Friday, October 29, 2010

Cape Town, South Africa - Lausanne 2010

Lausanne 2010. On the one hand I couldn’t help but be impressed: More than 4000 leaders from every region of the world, all converging on Cape Town, South Africa for only the third such “congress” in history. Informed, passionate speakers from those same regions gave their best take on where we are in the task of global evangelism, and where we as a global church need to go. A multitude of seminars and dialogue groups explored in great detail every conceivable aspect of mission in an age of globalization. Some of the conversation generated was profound, and some of us made important connections that may lead to very fruitful collaborations for the kingdom. My role was to help delegates build a sustainable spirituality for ministry in the city. That, and invite leaders to consider doing a doctorate in ministry with my school.

But I have many “on the other hands”. There were many gaps in the program – places where the western strings and power levers were revealed, showing that we have a long way before the whole church is valued and trusted enough to take their rightful place in what purports to be such a global event. Leadership of the event did not give full voice to indigenous Christians. The whole church was not invited to be full participants in the event., with Orthodox, Catholic and Chinese Registered Churches not invited.
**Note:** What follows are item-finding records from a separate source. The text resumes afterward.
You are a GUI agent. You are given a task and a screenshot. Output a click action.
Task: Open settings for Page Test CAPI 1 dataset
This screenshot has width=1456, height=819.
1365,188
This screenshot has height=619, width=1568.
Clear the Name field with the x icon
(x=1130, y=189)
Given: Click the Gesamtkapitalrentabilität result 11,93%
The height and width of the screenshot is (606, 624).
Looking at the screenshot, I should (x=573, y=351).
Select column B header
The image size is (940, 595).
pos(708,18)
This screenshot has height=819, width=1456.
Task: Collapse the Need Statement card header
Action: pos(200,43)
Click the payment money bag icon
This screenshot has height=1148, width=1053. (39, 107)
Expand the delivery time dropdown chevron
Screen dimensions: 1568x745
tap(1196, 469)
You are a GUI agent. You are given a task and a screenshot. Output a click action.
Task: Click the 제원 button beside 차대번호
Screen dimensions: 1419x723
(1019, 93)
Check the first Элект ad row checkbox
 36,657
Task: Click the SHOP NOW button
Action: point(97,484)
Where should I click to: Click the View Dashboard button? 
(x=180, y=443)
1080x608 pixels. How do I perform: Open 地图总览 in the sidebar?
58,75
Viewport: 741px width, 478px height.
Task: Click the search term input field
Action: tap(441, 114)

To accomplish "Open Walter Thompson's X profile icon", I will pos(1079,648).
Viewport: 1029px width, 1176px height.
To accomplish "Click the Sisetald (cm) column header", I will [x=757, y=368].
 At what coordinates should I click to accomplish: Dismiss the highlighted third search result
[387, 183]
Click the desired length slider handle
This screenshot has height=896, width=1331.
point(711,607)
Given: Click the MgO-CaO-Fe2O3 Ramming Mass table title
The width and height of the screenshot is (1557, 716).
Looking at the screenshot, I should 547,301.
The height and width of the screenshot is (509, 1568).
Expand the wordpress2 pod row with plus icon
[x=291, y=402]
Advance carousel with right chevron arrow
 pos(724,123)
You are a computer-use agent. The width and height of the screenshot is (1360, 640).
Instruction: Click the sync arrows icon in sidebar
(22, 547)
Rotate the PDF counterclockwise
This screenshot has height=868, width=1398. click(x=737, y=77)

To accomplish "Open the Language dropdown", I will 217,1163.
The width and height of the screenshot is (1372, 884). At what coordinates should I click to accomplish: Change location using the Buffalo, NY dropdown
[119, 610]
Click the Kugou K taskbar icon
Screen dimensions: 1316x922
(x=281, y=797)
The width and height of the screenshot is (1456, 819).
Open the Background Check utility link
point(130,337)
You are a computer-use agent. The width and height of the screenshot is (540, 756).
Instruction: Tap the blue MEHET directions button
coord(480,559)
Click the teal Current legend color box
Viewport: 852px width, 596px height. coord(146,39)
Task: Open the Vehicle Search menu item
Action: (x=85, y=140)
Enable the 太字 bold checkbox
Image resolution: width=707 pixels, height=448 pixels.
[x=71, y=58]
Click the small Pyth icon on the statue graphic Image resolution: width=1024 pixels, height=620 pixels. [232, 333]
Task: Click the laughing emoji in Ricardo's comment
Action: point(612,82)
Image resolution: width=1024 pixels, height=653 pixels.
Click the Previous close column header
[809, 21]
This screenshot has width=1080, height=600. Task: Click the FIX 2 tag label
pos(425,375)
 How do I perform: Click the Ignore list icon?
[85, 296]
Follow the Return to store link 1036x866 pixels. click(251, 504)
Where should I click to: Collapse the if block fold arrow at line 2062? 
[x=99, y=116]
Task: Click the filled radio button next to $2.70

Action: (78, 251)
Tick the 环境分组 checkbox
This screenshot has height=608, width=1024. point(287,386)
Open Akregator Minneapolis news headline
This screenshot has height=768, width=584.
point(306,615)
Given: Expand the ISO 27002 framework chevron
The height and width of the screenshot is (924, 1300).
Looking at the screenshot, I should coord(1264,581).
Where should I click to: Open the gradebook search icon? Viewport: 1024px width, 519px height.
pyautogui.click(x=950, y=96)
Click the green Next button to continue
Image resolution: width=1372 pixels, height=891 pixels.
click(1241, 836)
Not one Native American representative was invited; the few that came got there through a back door institution. There was little public dissent. The script was carefully dictated.


I do praise God for the hundreds of volunteers that made this happen, some investing months and even years to the effort. And I am quite sure that the Holy Spirit inhabited all the good intensions, all the prayers and praises, all the discussions both formal and informal. I trust that there will be both eternal and temporal fruit. But I can’t help but hear the frustration in the voices of my Latin American and Native American friends when they reflected on the opportunity missed, and the feeling of not being honored or trusted with full membership in the process.

The picture presented of a world beset by complex evils of child labor, sexual trafficking, ethnic cleansing, civil war, corporate exploitation, the poisening of the environment, and millions dying without knowledge of the one who died to set them free, is a world far too complex to reach without the whole church. The motto of Lausanne, since the first Lausanne Congress that resulted in the benchmark Lausanne Covenant in 1974, has been “Whole Church, Whole Gospel, Whole World.” John Stott, Rene Padilla and Samuel Escobar helped draft it as a result of true and honest conversation. It will not be fulfilled until Whole Church is truly present, as they envisioned.

As I sit in the Cape Town airport, I dread the more than 24 hours it will take to get home. And 12 days later I leave again to teach in Kingston. But I know it was a privilege to be here, and the Lord will carry me on.